Source records:

"""

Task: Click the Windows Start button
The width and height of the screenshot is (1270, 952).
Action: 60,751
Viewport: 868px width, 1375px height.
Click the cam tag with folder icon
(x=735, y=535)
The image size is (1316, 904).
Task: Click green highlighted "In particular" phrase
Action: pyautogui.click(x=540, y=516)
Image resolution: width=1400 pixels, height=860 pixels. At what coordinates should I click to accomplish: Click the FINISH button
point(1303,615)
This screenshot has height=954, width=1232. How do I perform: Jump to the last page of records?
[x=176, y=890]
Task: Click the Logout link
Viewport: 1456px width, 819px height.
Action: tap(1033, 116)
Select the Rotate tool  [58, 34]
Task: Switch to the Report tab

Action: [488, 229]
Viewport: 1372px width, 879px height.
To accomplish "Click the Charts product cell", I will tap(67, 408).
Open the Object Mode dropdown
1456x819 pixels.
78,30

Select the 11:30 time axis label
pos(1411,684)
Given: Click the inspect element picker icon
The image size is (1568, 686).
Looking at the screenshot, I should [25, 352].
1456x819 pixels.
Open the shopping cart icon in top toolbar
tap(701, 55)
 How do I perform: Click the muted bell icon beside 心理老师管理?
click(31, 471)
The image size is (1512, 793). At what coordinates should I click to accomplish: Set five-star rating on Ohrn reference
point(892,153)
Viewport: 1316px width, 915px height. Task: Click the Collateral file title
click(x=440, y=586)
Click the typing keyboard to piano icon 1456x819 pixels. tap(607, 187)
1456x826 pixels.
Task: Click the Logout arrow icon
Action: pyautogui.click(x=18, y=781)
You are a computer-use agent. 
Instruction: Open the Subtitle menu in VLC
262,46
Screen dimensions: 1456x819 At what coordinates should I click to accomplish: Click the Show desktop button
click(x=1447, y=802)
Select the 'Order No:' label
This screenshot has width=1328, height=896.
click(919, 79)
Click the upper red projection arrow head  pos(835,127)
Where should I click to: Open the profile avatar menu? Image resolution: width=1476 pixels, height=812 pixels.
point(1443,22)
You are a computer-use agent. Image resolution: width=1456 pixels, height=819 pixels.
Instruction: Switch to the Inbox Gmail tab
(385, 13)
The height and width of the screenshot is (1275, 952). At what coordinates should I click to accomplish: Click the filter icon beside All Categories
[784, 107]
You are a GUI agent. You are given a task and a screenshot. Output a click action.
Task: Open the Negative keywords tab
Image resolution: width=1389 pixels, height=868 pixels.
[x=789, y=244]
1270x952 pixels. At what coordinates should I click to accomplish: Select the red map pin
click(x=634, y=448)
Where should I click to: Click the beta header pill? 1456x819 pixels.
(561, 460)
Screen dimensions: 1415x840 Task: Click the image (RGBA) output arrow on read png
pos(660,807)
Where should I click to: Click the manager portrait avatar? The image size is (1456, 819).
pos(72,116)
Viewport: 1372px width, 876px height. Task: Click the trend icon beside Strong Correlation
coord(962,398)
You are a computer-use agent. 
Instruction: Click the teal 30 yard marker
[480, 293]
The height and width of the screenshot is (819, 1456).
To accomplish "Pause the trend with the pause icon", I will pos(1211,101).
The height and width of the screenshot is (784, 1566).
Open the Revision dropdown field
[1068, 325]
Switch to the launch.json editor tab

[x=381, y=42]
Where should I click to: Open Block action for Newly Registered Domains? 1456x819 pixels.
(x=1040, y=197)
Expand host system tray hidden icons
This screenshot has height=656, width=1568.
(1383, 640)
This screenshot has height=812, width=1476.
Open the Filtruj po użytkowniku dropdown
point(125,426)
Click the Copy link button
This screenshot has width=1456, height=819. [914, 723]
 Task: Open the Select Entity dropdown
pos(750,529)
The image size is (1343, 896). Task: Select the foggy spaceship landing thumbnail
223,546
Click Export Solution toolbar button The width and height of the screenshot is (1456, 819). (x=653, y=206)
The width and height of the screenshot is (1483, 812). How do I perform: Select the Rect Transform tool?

"""

**Description of the task:** Transcribe the records above exactly, keeping every line.

**Output for this exercise:**
Task: Click the Windows Start button
The width and height of the screenshot is (1270, 952).
Action: 60,751
Viewport: 868px width, 1375px height.
Click the cam tag with folder icon
(x=735, y=535)
The image size is (1316, 904).
Task: Click green highlighted "In particular" phrase
Action: pyautogui.click(x=540, y=516)
Image resolution: width=1400 pixels, height=860 pixels. At what coordinates should I click to accomplish: Click the FINISH button
point(1303,615)
This screenshot has height=954, width=1232. How do I perform: Jump to the last page of records?
[x=176, y=890]
Task: Click the Logout link
Viewport: 1456px width, 819px height.
Action: tap(1033, 116)
Select the Rotate tool  [58, 34]
Task: Switch to the Report tab

Action: [488, 229]
Viewport: 1372px width, 879px height.
To accomplish "Click the Charts product cell", I will tap(67, 408).
Open the Object Mode dropdown
1456x819 pixels.
78,30

Select the 11:30 time axis label
pos(1411,684)
Given: Click the inspect element picker icon
The image size is (1568, 686).
Looking at the screenshot, I should [25, 352].
1456x819 pixels.
Open the shopping cart icon in top toolbar
tap(701, 55)
 How do I perform: Click the muted bell icon beside 心理老师管理?
click(31, 471)
The image size is (1512, 793). At what coordinates should I click to accomplish: Set five-star rating on Ohrn reference
point(892,153)
Viewport: 1316px width, 915px height. Task: Click the Collateral file title
click(x=440, y=586)
Click the typing keyboard to piano icon 1456x819 pixels. tap(607, 187)
1456x826 pixels.
Task: Click the Logout arrow icon
Action: pyautogui.click(x=18, y=781)
You are a computer-use agent. 
Instruction: Open the Subtitle menu in VLC
262,46
Screen dimensions: 1456x819 At what coordinates should I click to accomplish: Click the Show desktop button
click(x=1447, y=802)
Select the 'Order No:' label
This screenshot has width=1328, height=896.
click(919, 79)
Click the upper red projection arrow head  pos(835,127)
Where should I click to: Open the profile avatar menu? Image resolution: width=1476 pixels, height=812 pixels.
point(1443,22)
You are a computer-use agent. Image resolution: width=1456 pixels, height=819 pixels.
Instruction: Switch to the Inbox Gmail tab
(385, 13)
The height and width of the screenshot is (1275, 952). At what coordinates should I click to accomplish: Click the filter icon beside All Categories
[784, 107]
You are a GUI agent. You are given a task and a screenshot. Output a click action.
Task: Open the Negative keywords tab
Image resolution: width=1389 pixels, height=868 pixels.
[x=789, y=244]
1270x952 pixels. At what coordinates should I click to accomplish: Select the red map pin
click(x=634, y=448)
Where should I click to: Click the beta header pill? 1456x819 pixels.
(561, 460)
Screen dimensions: 1415x840 Task: Click the image (RGBA) output arrow on read png
pos(660,807)
Where should I click to: Click the manager portrait avatar? The image size is (1456, 819).
pos(72,116)
Viewport: 1372px width, 876px height. Task: Click the trend icon beside Strong Correlation
coord(962,398)
You are a computer-use agent. 
Instruction: Click the teal 30 yard marker
[480, 293]
The height and width of the screenshot is (819, 1456).
To accomplish "Pause the trend with the pause icon", I will pos(1211,101).
The height and width of the screenshot is (784, 1566).
Open the Revision dropdown field
[1068, 325]
Switch to the launch.json editor tab

[x=381, y=42]
Where should I click to: Open Block action for Newly Registered Domains? 1456x819 pixels.
(x=1040, y=197)
Expand host system tray hidden icons
This screenshot has height=656, width=1568.
(1383, 640)
This screenshot has height=812, width=1476.
Open the Filtruj po użytkowniku dropdown
point(125,426)
Click the Copy link button
This screenshot has width=1456, height=819. [914, 723]
 Task: Open the Select Entity dropdown
pos(750,529)
The image size is (1343, 896). Task: Select the foggy spaceship landing thumbnail
223,546
Click Export Solution toolbar button The width and height of the screenshot is (1456, 819). (x=653, y=206)
The width and height of the screenshot is (1483, 812). How do I perform: Select the Rect Transform tool?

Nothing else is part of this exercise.